Ha fatto molto bene la Procura di Napoli, dopo la morte del piccolo Giuseppe per le botte del patrigno, a mettere sotto intercettazione i telefoni delle sue insegnanti. Ha scoperto che sapevano tutto, erano state zitte, sfottevano il bambino, e insieme concordavano la versione per svicolare da ogni responsabilità. Bella roba.
Lo chiamavano “scimmietta”
e non gli hanno dato retta
Anche i lividi sul viso
li hanno visti, e l’han deriso.
La sorella ha raccontato
ma nessuno ha mai ascoltato.
“Beh, Giuseppe cade sempre.
Non sa fare proprio niente”.
“No, ma queste sono botte”.
“Avrà pianto tutta notte”.
“Se lo picchia c’è un motivo”.
“Tu che fai? Io non lo scrivo”.
Questo, oggi e anche domani
e quell’uomo usa le mani
poi di nuovo il giorno dopo
ricomincerà il suo gioco.
Loro invece lì in disparte
né si sposa né si parte
né si dà principio all’arte.
Chi ha spiato le mie carte?
Sono pavide, infamanti.
Le chiamavano insegnanti.
Qui la prima Filastrocca dedicata al piccolo Giuseppe
Le filastrocche giudiziarie
I tribunali per i minorenni prendono ogni giorno decisioni difficili. Scelte delicate, suscettibili certo di errore ma orientate ogni volta sulla valutazione dei rischi e dei danni che un minore patisce, molto spesso per mano degli adulti a lui più vicini vale a dire i suoi genitori e i familiari più stretti.
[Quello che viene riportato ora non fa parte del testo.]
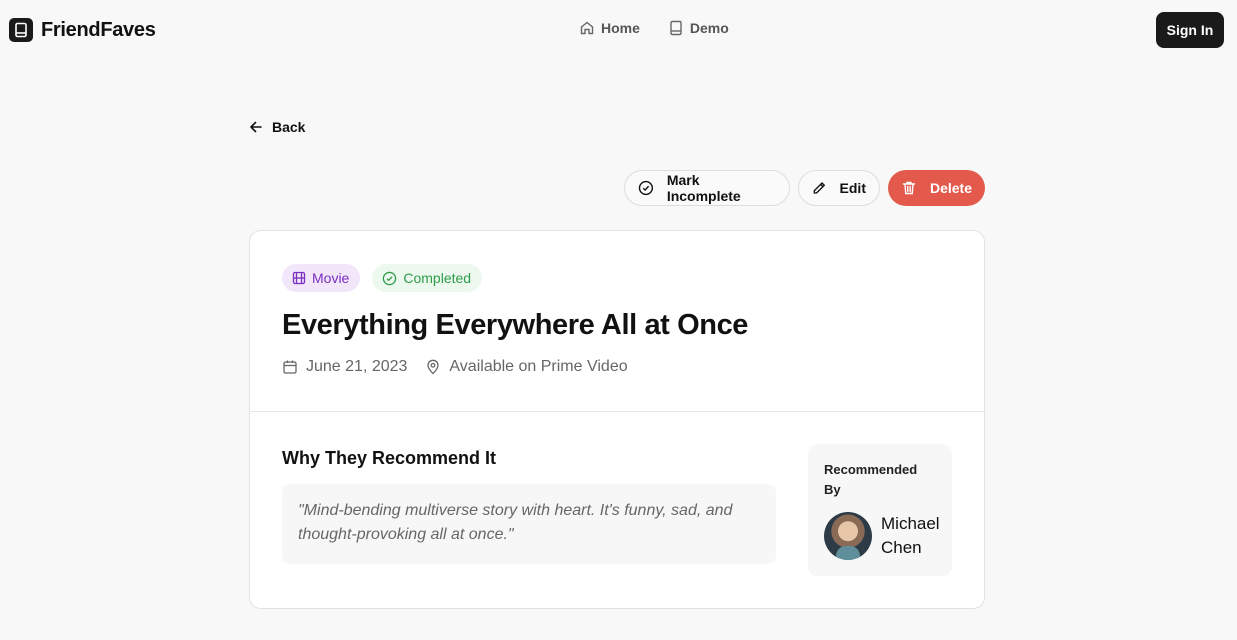 This screenshot has width=1237, height=640. What do you see at coordinates (848, 536) in the screenshot?
I see `avatar` at bounding box center [848, 536].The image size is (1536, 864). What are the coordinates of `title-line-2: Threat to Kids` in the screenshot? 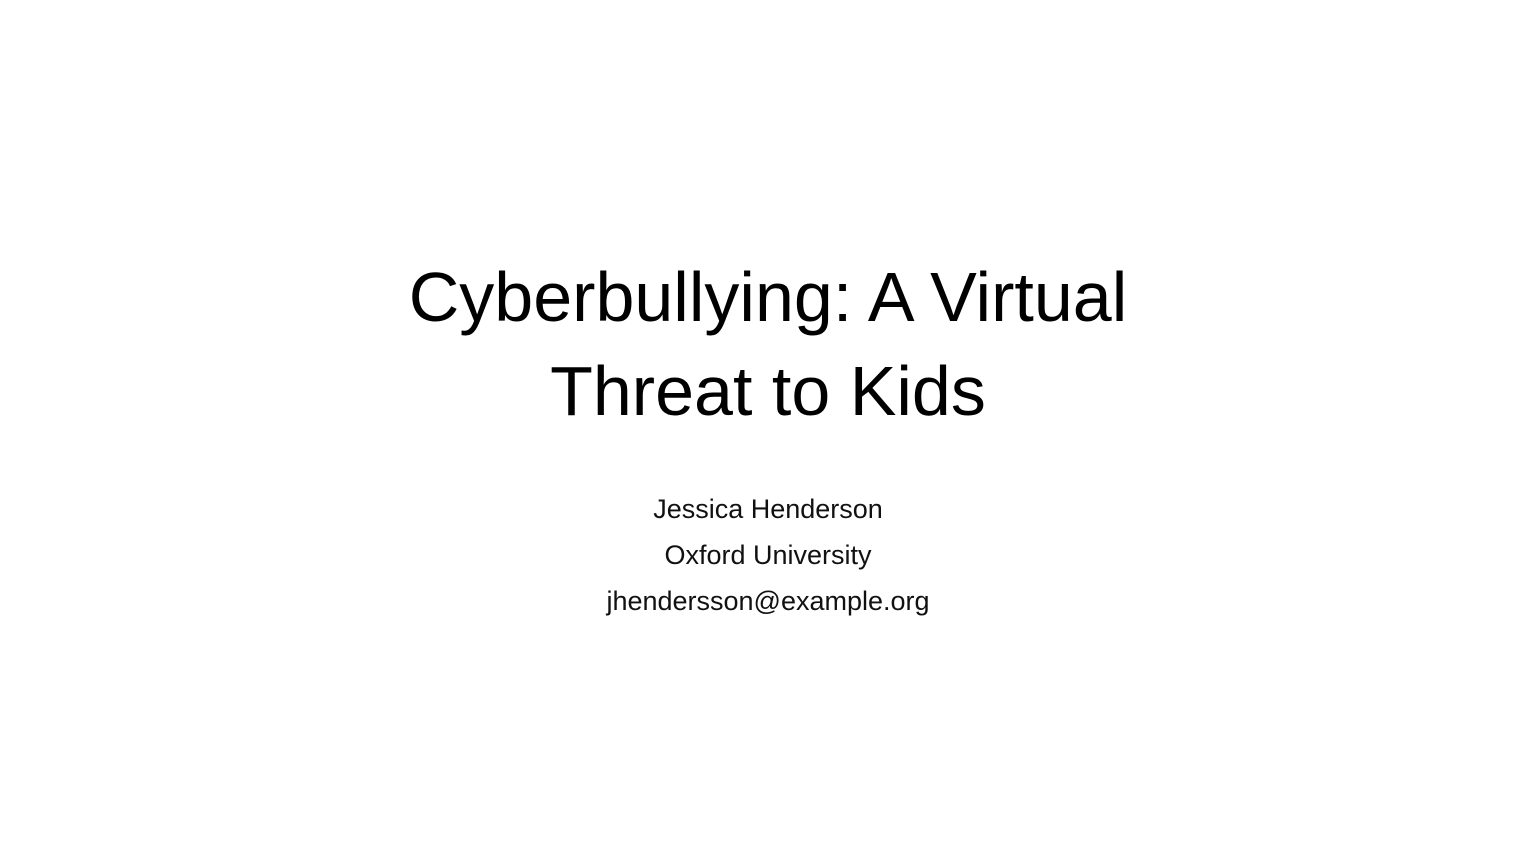 It's located at (768, 391).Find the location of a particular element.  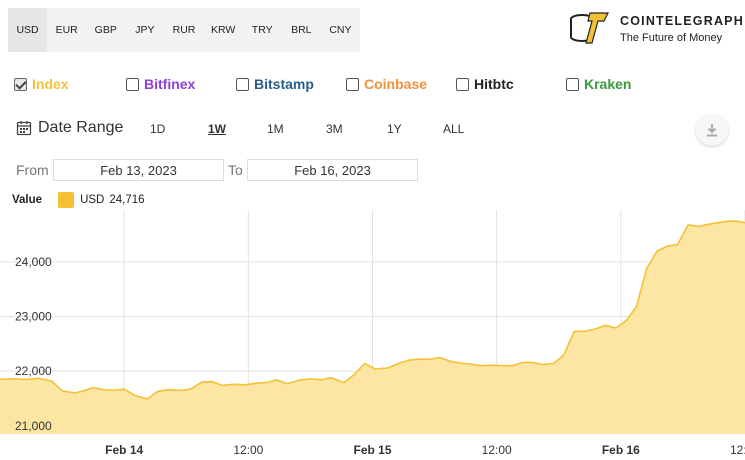

source-label: Bitstamp is located at coordinates (284, 84).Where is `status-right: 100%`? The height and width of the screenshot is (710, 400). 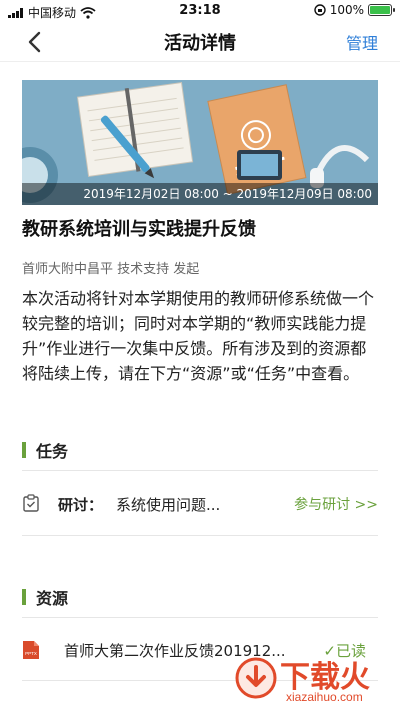 status-right: 100% is located at coordinates (354, 10).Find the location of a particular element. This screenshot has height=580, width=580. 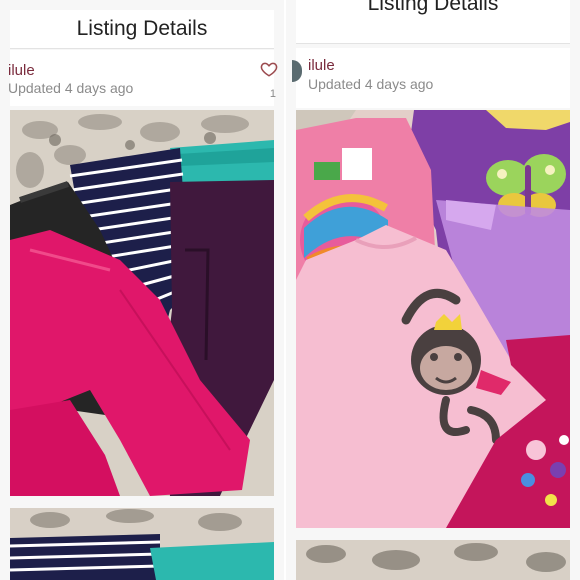

heart-icon is located at coordinates (269, 69).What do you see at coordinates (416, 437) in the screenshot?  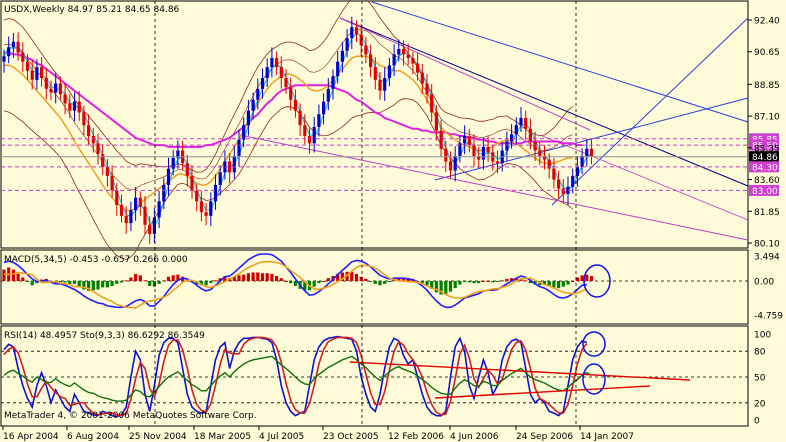 I see `date-label: 12 Feb 2006` at bounding box center [416, 437].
Negli ultimi anni una retorica mielosa e in bianco e nero ha raccontato storie dove i buoni erano ben distinti dai cattivi e dove la conclusione era invariabilmente una sola: i bambini e i ragazzi devono crescere con i loro genitori. Con loro, chiunque essi siano e comunque si comportino.
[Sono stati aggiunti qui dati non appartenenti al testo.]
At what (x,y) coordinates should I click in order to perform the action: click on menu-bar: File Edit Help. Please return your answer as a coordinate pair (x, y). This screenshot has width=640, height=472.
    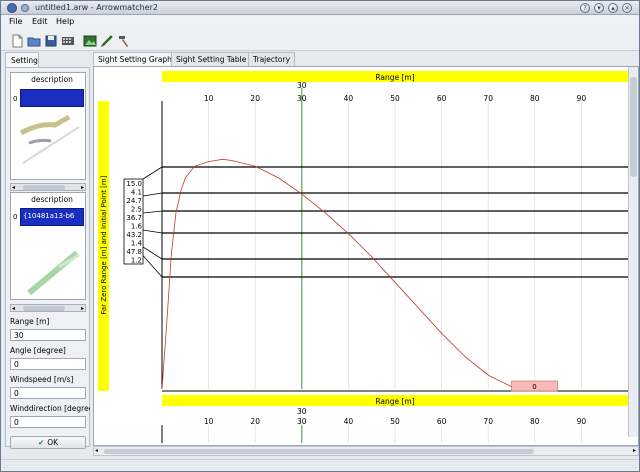
    Looking at the image, I should click on (320, 22).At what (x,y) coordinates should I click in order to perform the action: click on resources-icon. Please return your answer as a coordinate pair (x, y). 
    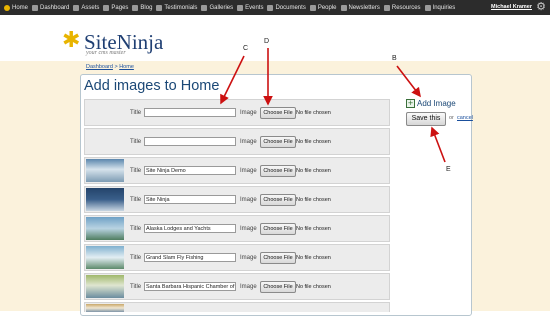
    Looking at the image, I should click on (386, 8).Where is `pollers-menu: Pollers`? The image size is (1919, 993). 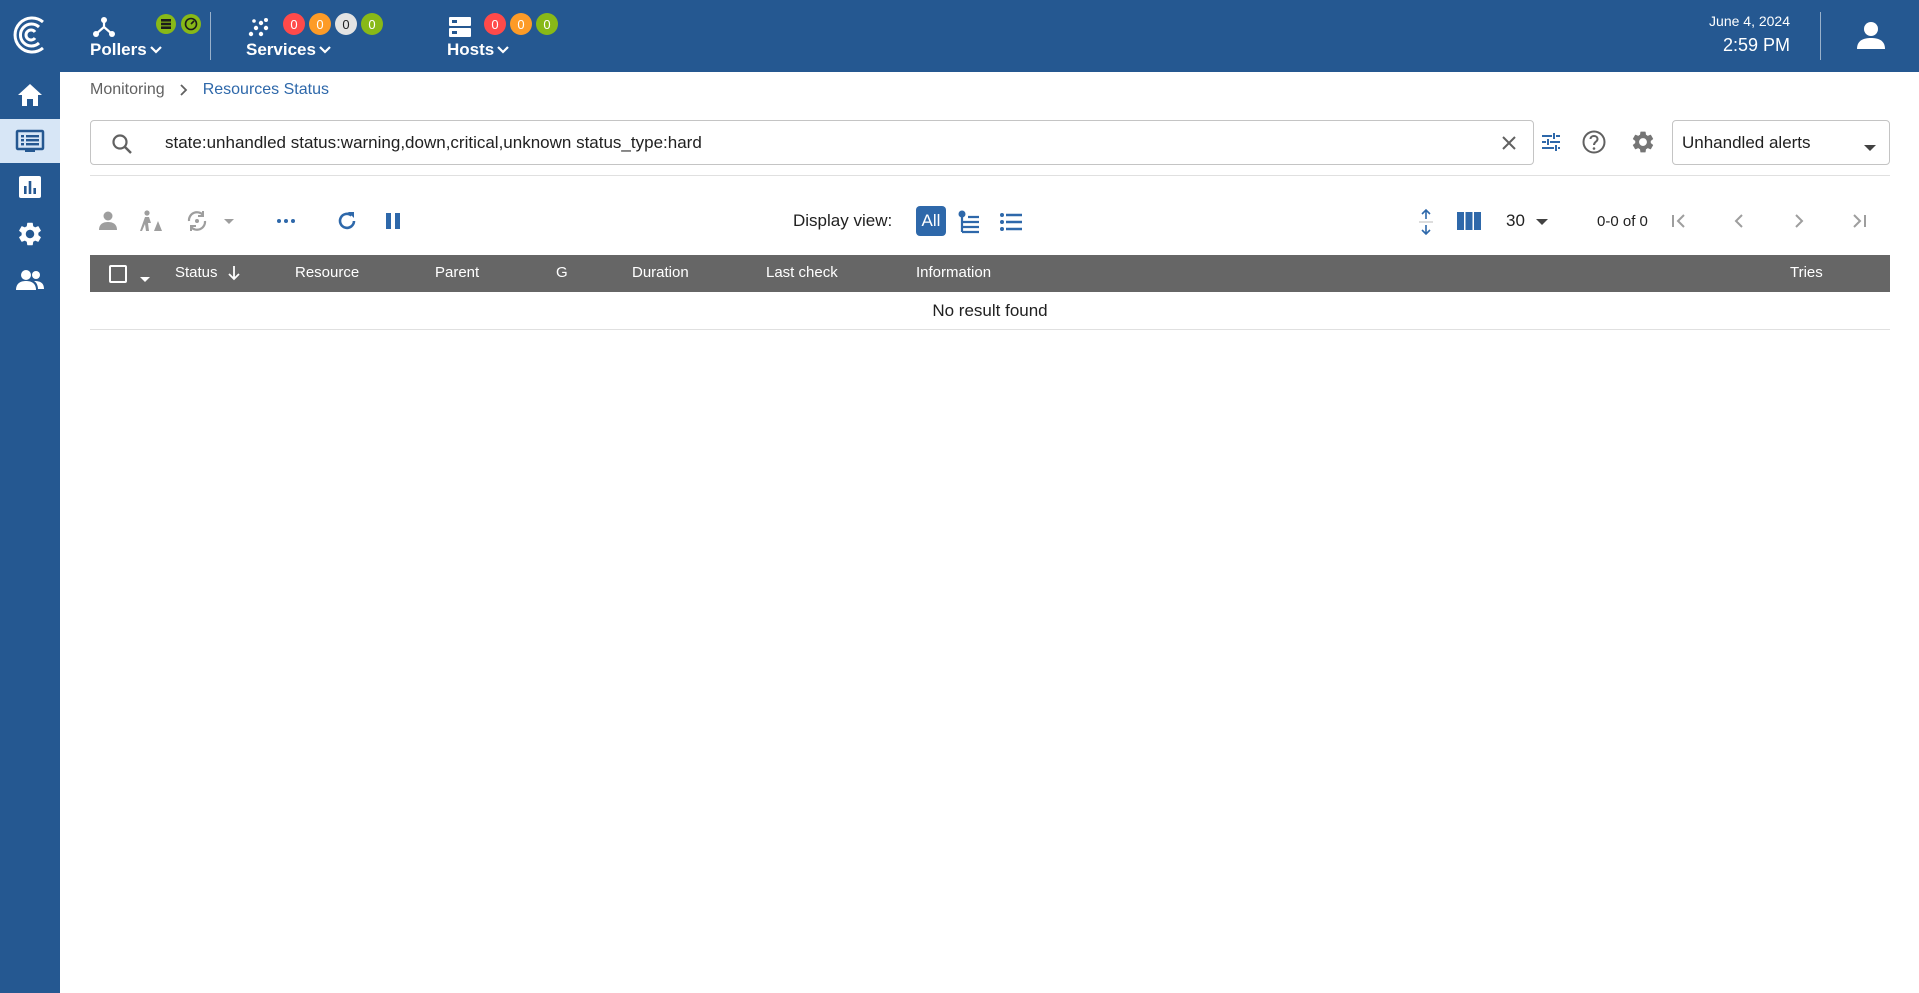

Ogni altro intervento, anche quando è temporaneo e di stimolo al cambiamento per giungere a relazioni familiari più serene, viene presentato come crudeltà, come ingiustizia. Avrebbe, ciascun genitore, il diritto di fare dei propri figli tutto ciò che vuole - e di evitare il dolore, per sé e per il bambino. Piuttosto la perversione, il maltrattamento, l'incertezza endemica. Tutto sembra meglio della sofferenza che sta dentro alla crisi e alla necessità di cambiare.
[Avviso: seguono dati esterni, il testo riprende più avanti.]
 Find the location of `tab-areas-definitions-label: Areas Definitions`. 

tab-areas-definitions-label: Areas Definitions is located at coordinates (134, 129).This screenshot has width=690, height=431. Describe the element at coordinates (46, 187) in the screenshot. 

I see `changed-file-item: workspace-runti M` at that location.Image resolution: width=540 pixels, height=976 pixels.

Il cinismo infantile dell'autrice che racconta scelte giudiziarie estreme, eppure ordinarie nelle aula dei tribunali per i minorenni, è uno sberleffo a questa logica e un modo per affermare una volta di più che i bambini e i ragazzi sono persone. Non proprietà, non appendici degli adulti ma persone, soggetti di diritto, nei cui panni occorre provare a mettersi e che è opportuno disporsi ad ascoltare in ogni singola e distinta decisione che riguardi da vicino la loro vita.